I like America’s Test Kitchen and Milk Street, but find I have the same problems with them–usually there’s only one thing of two or three that I can make and the others just make me miss carbs.


(Full Metal KETO AF) #4

I think it’s about time for a great chef doing keto on the Food Network or some other cooking channel. Man vs Fire has some keto stuff, at least from memory it did. Alton Brown is fun. :cowboy_hat_face:


(Bob M) #5

@LibbyL I have done a sous vide cheesecake recipe, and it was very good. I only do that for holidays, though. Maybe I’ll covert a low carb cheesecake recipe and try that this year.

@ZuleikaD I also record America’s Test Kitchen (did not know about Milk Street), but like you, I have to sort through them to find something I like. I have a great pork and peppers recipe from them, and a few others. Even with the pork and peppers recipe,though, they use sugar to brine the pork and use wheat flour as a thickener. I revise to eliminate those.

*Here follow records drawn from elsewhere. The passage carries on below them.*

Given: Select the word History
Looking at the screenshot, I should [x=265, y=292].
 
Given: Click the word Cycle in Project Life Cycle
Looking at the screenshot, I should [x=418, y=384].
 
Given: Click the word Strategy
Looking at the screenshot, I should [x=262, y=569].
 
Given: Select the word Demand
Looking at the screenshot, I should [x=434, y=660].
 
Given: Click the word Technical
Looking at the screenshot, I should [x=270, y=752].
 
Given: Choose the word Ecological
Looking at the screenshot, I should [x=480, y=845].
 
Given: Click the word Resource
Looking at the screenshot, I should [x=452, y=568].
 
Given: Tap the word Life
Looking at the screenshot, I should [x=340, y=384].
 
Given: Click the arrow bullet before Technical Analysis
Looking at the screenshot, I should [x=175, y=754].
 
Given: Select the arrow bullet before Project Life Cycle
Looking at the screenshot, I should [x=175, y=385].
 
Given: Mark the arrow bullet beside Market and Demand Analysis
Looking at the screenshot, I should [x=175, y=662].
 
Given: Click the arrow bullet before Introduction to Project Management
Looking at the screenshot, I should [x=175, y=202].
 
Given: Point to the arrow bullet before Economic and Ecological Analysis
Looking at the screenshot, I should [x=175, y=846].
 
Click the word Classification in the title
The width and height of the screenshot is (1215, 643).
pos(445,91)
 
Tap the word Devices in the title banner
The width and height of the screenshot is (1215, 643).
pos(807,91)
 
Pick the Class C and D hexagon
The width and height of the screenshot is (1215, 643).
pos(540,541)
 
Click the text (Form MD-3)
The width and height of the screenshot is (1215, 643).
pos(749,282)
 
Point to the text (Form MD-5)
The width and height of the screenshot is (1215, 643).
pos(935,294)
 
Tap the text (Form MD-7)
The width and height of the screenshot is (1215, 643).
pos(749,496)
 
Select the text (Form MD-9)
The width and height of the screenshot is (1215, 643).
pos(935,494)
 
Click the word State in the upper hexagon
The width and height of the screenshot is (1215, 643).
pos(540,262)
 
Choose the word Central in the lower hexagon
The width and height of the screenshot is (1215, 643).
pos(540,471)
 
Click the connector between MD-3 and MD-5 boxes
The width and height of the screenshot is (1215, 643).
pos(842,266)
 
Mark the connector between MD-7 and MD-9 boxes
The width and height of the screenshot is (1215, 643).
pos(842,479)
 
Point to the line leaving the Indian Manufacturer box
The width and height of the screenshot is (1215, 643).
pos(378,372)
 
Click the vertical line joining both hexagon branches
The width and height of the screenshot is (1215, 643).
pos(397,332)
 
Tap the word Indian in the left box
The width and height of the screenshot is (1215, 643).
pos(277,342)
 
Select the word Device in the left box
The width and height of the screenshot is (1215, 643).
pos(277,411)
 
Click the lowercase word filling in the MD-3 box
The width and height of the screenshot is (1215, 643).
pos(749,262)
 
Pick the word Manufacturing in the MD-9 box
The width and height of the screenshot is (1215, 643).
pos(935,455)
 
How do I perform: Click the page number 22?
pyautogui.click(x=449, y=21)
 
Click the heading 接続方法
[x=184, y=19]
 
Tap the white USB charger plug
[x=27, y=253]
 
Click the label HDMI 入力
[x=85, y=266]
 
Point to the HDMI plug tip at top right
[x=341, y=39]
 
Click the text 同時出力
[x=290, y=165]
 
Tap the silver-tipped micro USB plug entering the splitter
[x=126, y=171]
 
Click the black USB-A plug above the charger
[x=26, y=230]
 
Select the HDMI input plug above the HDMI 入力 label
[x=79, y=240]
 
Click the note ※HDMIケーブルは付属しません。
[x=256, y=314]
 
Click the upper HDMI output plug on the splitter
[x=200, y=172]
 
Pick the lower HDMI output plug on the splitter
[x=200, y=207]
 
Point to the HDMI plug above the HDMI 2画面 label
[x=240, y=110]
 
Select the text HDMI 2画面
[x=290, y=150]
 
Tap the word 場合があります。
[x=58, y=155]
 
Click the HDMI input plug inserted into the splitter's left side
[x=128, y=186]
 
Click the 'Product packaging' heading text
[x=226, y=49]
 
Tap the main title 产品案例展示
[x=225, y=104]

@David_Stilley It might be that Alton Brown can’t really discuss much science for meat. There is some science (brining, sous vide, etc.), but not a lot. It would be nice to see a paleo/primal/low carb/keto chef. I guess you have to go to – horror of horrors! :grinning: – You Tube for that.


#6

Milk Street is Christopher Kimball’s new show, since he left ATK. The emphasis is different. At ATK it’s really about finding things that are good and appeal to the widest range of palates. Milk Street kind of flips that on it’s head and says their goal is “bold and simple.” So they do a lot of international travel and then bring dishes from Asia and Africa and South America, etc. back to the kitchen and create those dishes using ingredients most people can get at the supermarket or with minimal specialty store trips.

Christopher Kimball irritates me and he’s trying to be Anthony Bourdain. Chris Kimball will never be a badass, no matter how many trips he makes to Ghana. But the food is good. Like most cooking shows, though, you’ll have to re-work around all the carbs.


#7

I used to love cooking shows, all of them, 24kitchen was the only channel I watched, endless youtube channels, I would devour recipes, testing, planning… I baked, I cooked, I studied recipes, the science of baking, everything!! I don’t watch them anymore, it felt like I was playing a masochistic game with myself. :joy: I’m still mourning the loss, baking was my antidepressant and my creative outlet, but I will fondly remember those good old days…


(Bob M) #8

I always thought that baking was good for me, as it allowed the engineer in me to follow recipes. I even weighed ingredients, if they provided weights. One of my favorite Alton Brown shows was when he did three different types of chocolate chip cookies (thin, chewy, thick - I think) and told you WHY they came out that way. It was part fat melting point and part type of sugar, if I remember correctly.

I still enjoy cooking, but there aren’t as many techniques in cooking meats as there are in baking.

@ZuleikaD Thanks, I’ll see if I can record some Milk Streets. I still miss Kimball from ATK.